自慢じゃないけど偏屈者の私は、日本に居たときも殆ど友達と呼べるような人は少なかった。タイに来てからも日本人の友達がいない。というか作ろうとしない。タイに来た時に住み始めたこのアパートのある地域も普通日本人が住む場所からかなり離れた場所にある。タイに来た当初に通っていたタイ語学校で3~4人の日本人と話したり、メシを食ったりの関係はあったけどそれ以上の間柄にはならなかった。もちろん、当時の連中はその後1、2年で日本に帰国したとは聞いている。
私の居るアパートは、もちろんNHKワールドなんて見られるわけでなく、テレビの放送は地元の番組だけである。タイ語学校を卒業してからとある小さな日系会社で働く機会があったが、社長のほか日本人は、私だけだ。日本語が上手なタイ人スタッフが数名いたが、彼らはやはり日本人でないので、日本語に飢えていなかった私はあえて彼らとは日本語でべらべらと話すことはなかった。
そんな日本語を日頃使わない状態が続くと何が起こるか。そう日本語を忘れるのである。その会社を辞めて暫く経ってから、タイ人だけの会社で働く機会があり、私の仕事のひとつは日本人へのサポートだった。日本語の何を忘れるのかと言うと、「熟語」である。漢字二文字のあれだ。特に、改まった言葉で話そうとしている時、脳味噌が止まってしまう。単語が出てこないのだ。

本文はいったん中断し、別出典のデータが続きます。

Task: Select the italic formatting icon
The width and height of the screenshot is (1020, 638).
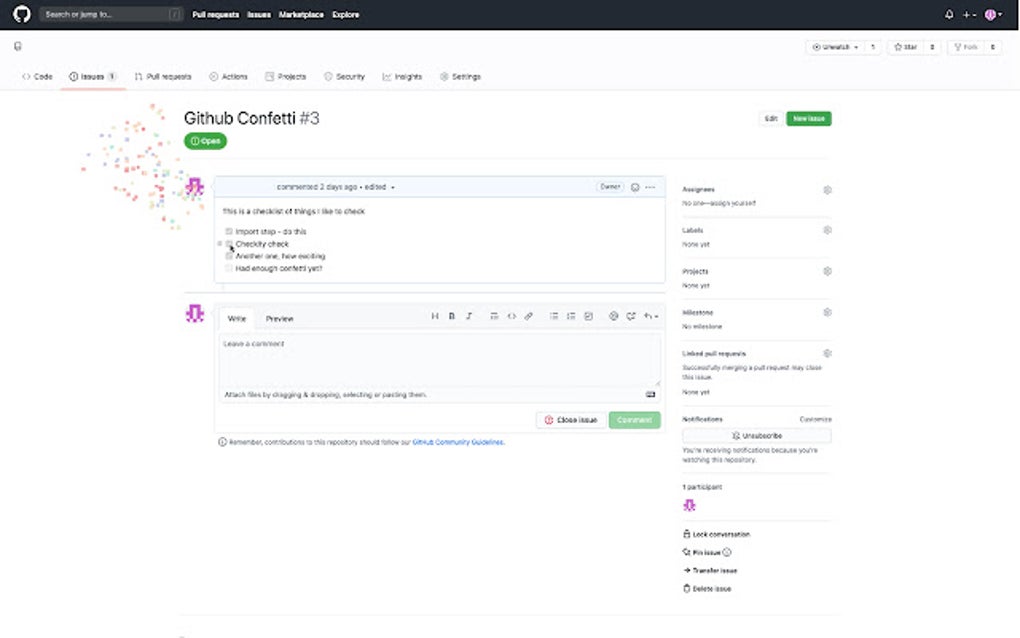Action: 470,316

テレビのニュース、タイドラマで毎日々、タイ語を聞いているので、今では私自身が何かを考える時に自然に日本語でなくタイ語で考えてたりする。独り言を言うときもタイ語だったりする。こんな事を書けば何か私のタイ語がめちゃくちゃ上手と誤解を与えるが、私はタイ語を理解するが驚くぐらい話し方が下手だ。それはタイ語をあまり喋らないから進歩しないだけなんだけど。
最近このブログに下らない戯言を書き始めてから変化が見られるようになった。次は何を書こうかしらと思いを巡らすとき、日本語で考えるよう自然になる。よって、暫くは日本語を忘れないでいられるだろう。